A wczoraj trochę się martwiłam,bo bardzo niespokojnie ssała, wyraźnie była rozdrażniona i często odrywała sie od piersi. Już podejrzewałam,że gardło ją boli. Ale to był raczej brzuszek. staram się jeść ostrożnie, unikam mleka, nabiału,ale i tak historie brzuszkowe wieczorem się zdarzają z różnym nasileniem.
Nie wiem jak Wy,ale ja mam duży apetyt i rekompensuję sobie ograniczenia w jadłospisie ilością jedzenia!

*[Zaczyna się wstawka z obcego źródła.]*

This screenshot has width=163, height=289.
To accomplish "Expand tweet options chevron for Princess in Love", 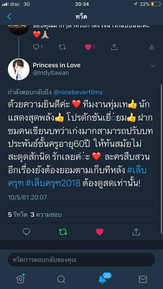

Zgubna metoda dla talii,wiem.
Byliśmy wczoraj z krótkimi odwiedzinami u rodziny męża i... myślałam,że pozabijam! Ciociunia,która ma się za ekspertkę od wszystkiego,a szczególnie od dzieci- udzieliła wielu rad
ale mało jej nie zabiłam jak całowała Olgę PO BUZI!!!!!! To nawet Zuzia wie,że maluszka nie można jeszcze tak całować. Jeszcze jestem wściekła!
A teraz o miłych rzeczach! Dziś Olga przywitała mnie specjalnym uśmiechem! Niesamowite jest to jak szybko się zmienia i "łapie" kontakt. I robi świetne minki, np;unoszenie jednej brwi, usta w dziubek...
Zrobię zdjęcie i Wam pokażę jaki pulpecik mi rośnie
Jutro mamy USG bioderek.
A teraz wracam do pracy dopóki dzidka śpi.